Please recast the stretch of lines from the one containing "You are a computer-use" through the one containing "tap(333, 167)" as a Markdown table with the columns "Row" and "Line", giving each line a row number and skipping blank lines. Include only those lines, and leave the pictures out.

## Provided records
++++++++++++++++++++

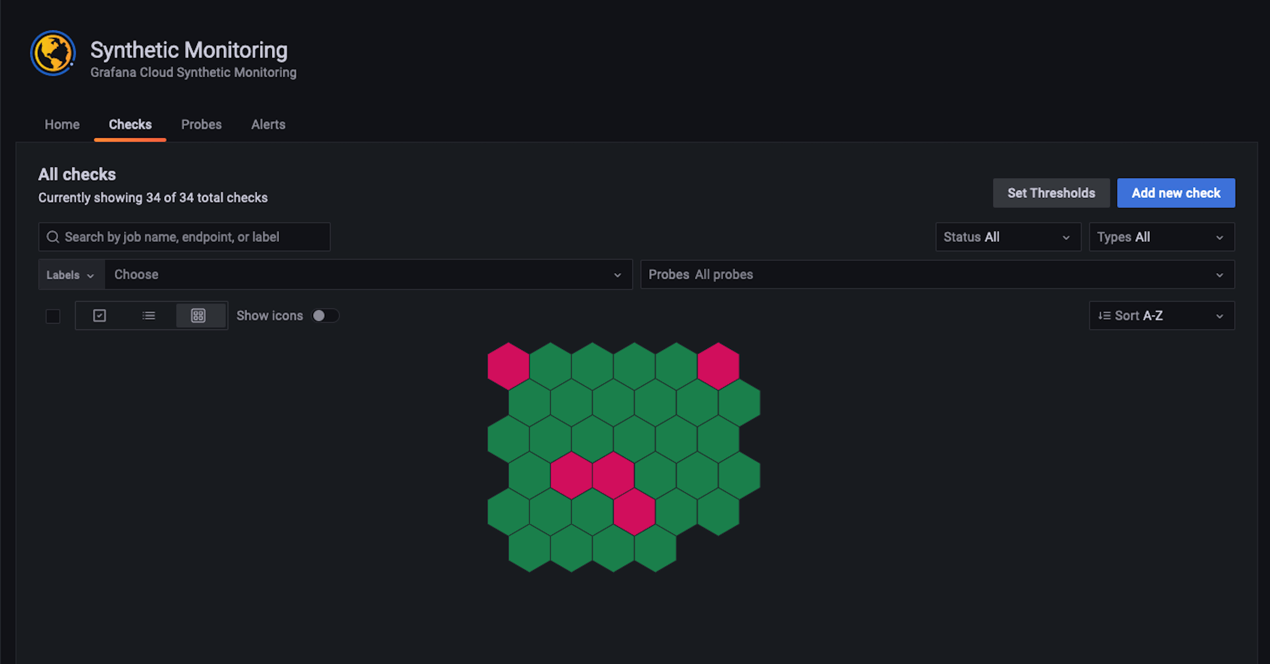Viewport: 1270px width, 664px height.
Task: Click the sort order icon
Action: pyautogui.click(x=1104, y=316)
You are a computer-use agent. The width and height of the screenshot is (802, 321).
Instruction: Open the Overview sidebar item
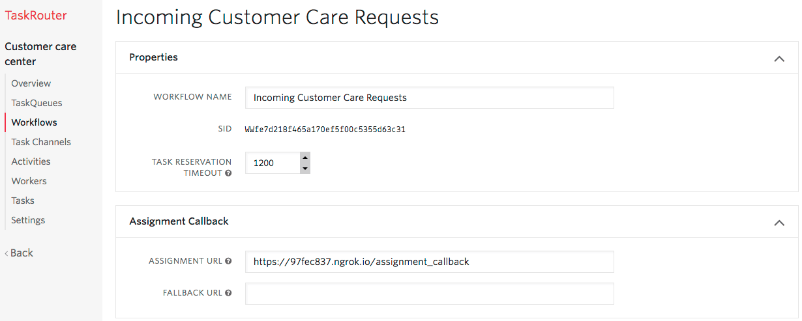(x=31, y=83)
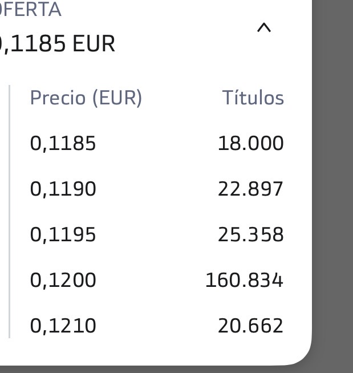Click the gray backdrop outside the card
Viewport: 353px width, 373px height.
tap(333, 167)
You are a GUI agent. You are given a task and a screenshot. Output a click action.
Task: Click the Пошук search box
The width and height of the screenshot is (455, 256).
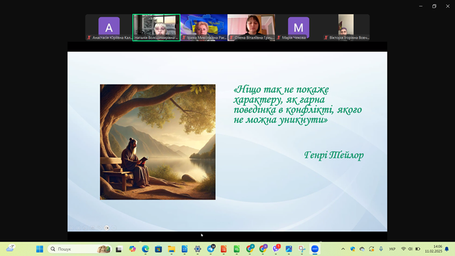click(79, 249)
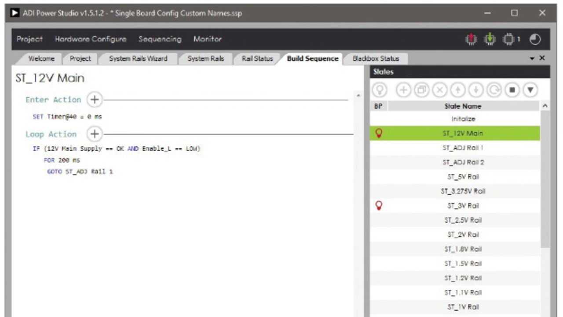Click the add state plus icon
563x317 pixels.
click(x=403, y=90)
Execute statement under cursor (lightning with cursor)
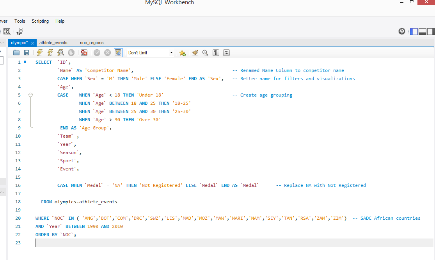 click(50, 53)
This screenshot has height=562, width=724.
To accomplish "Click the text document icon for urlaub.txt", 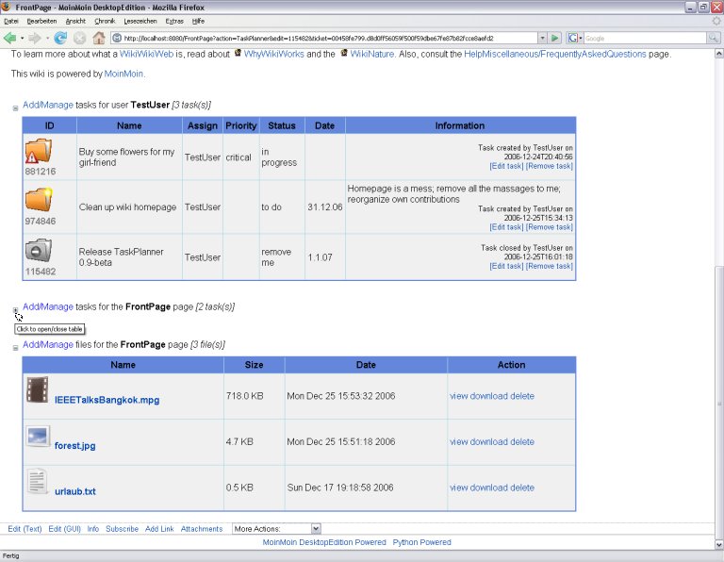I will coord(38,482).
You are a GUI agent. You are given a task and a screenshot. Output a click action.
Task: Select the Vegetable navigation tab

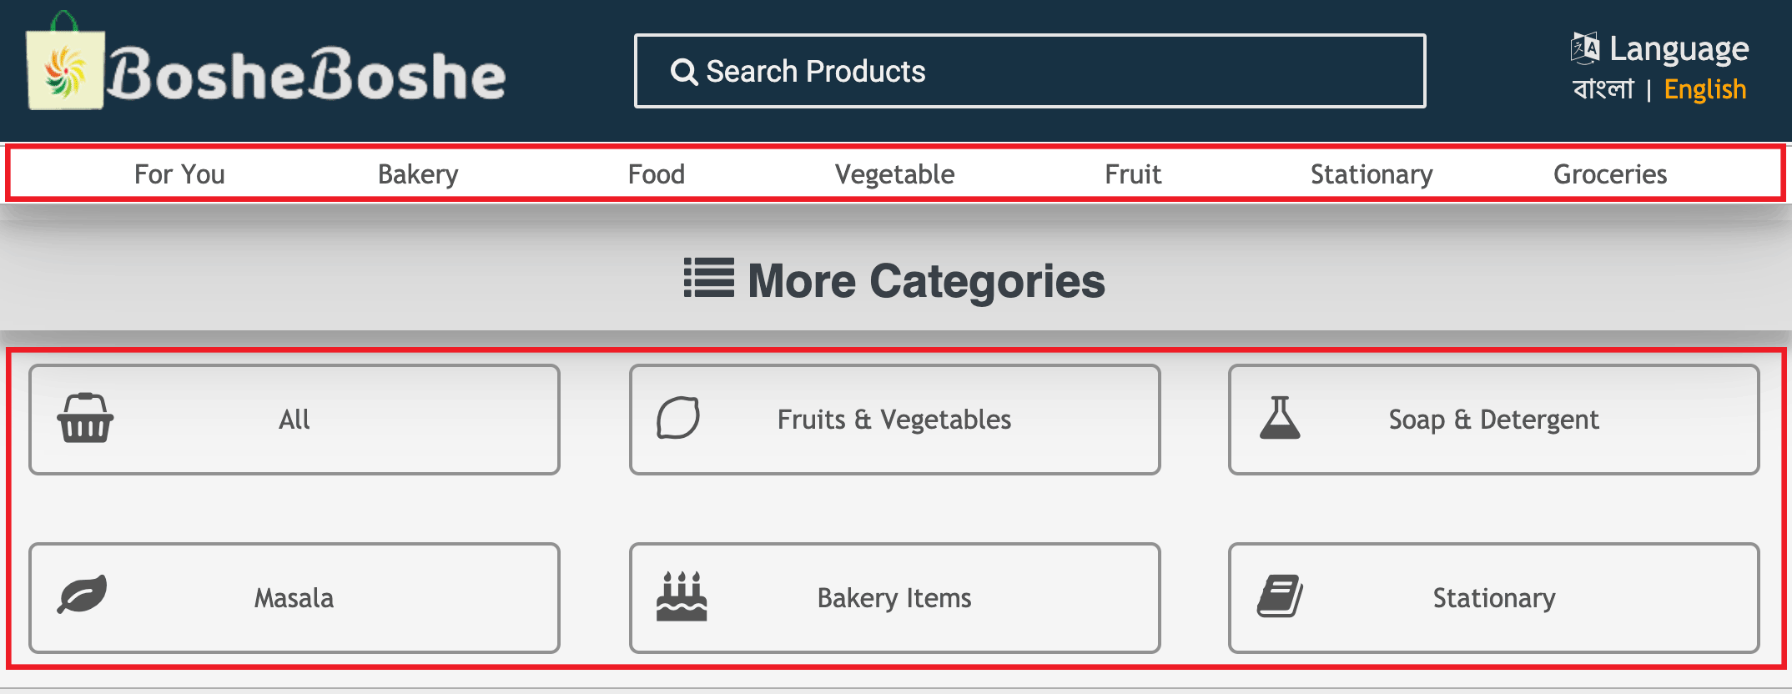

++++++++++++++++++++

## Exercise solution
| Row | Line |
|---|---|
| 1 | You are a computer-use agent. The width and height of the screenshot is (802, 321). |
| 2 | Instruction: Open the Overview sidebar item |
| 3 | (x=31, y=83) |
| 4 | Click the gray backdrop outside the card |
| 5 | Viewport: 353px width, 373px height. |
| 6 | tap(333, 167) |